I heard Miss Jensen yell from wherever she was, “COCAINE! I use cocaine, that’s why I can get a man and you can’t, girly!” She cackled like the evil villain in a Disney movie.

Tanya looked at me, slightly embarrassed and slightly smiling. “She’s supposed to take psychiatric drugs. I do not know what kind”

I went over to find Miss Jensen to see if she would let me take some vital signs. She was actually very pleasant to me and allowed it, rolling up the sleeves of her dirty clothing and revealing a dry, frail arm. Her vitals were pretty good. I asked her if she would go to the hospital with us.

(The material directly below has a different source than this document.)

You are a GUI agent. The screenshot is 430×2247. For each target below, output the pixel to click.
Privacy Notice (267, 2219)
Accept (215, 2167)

“I’d love to get out of this place for an afternoon,” she told me. “Let me change my dress.” She walked over to a large closet and when she opened it, it appeared that many of the contents of a normal home were stored inside. There were unopened appliances, a large television, boxes of clothing, dishes, and random objects. They were all piled in, seemingly arranged in an intricate balancing act. I feared that while she was digging out an identical purple house-dress from a box, everything would come tumbling out of alignment but thankfully they didn’t.

Her new going-outside house-dress was also stained and unwashed. She turned her back out of modesty as she took off the old dress and put the new one on over her long johns. Tanya came into the room and asked Miss Jensen if she might want to take a shower or bath before leaving. “It’s my only chance,” she looked at me, pleading. I was very much in favor of the idea.

“What for?” Miss Jensen scowled. “I’m quite lovely just the way I am.” Then she gave us all a big smile. As she walked around her barren apartment she stopped near one room, pointed and said with another big smile “That’s where the… accident happened.”

Tanya looked at me seriously and whispered, “Her family thinks she killed her husband. A big wall unit fell down on top of him. That’s why they want nothing to do with her. I don’t think she was ever strong enough to crush him like that. But I think she wants everyone thinking she could. Then again, she is very resourceful.” She also added, “I don’t think it was a happy marriage.”

Maybe we were in the home of a noteworthy individual. If Google had existed I would have checked her out. Scanning through miles of microfiche at the local library didn’t hold the same instant gratification.

Tanya said she had to go, she had some errands, but promised to meet Miss Jensen in the hospital. Miss Jensen was ready to go shortly after. She seemed to be happy to go outside and said she hoped she’d see the same MD she saw the last time Tanya made her go.

When got into the elevator to go down there were four other people already inside. As the doors closed, their faces indicated that they had gotten a whiff of the malodorous cloud that surrounded our patient. We slowly went down another few floors before stopping to let another person in. I could see the people in the back considering whether to get out or not but they didn’t decide quickly enough and were stuck with us for the duration. The person who got in clearly regretted it. Suddenly my partners beeper started beeping loudly.

“What’s that?” Miss Jensen asked angrily, looking around.

Without missing a beat, my quick witted partner whipped out his pager and checked the message. He looked at Miss Jensen and said, “Why, it’s my smell-o-meter. According to this, you are exceeding acceptable clean air standards by 65%. It might be time to do something about that.” I burst out laughing. The others in the elevator didn’t seem to know what to do. They looked scared but also seemed to smile a little.

Miss Jensen considered this, for the first time thinking about taking advice instead of giving it. She demonstratively sniffed the air, and herself. “You might be right,” she said quietly. “It might be time.”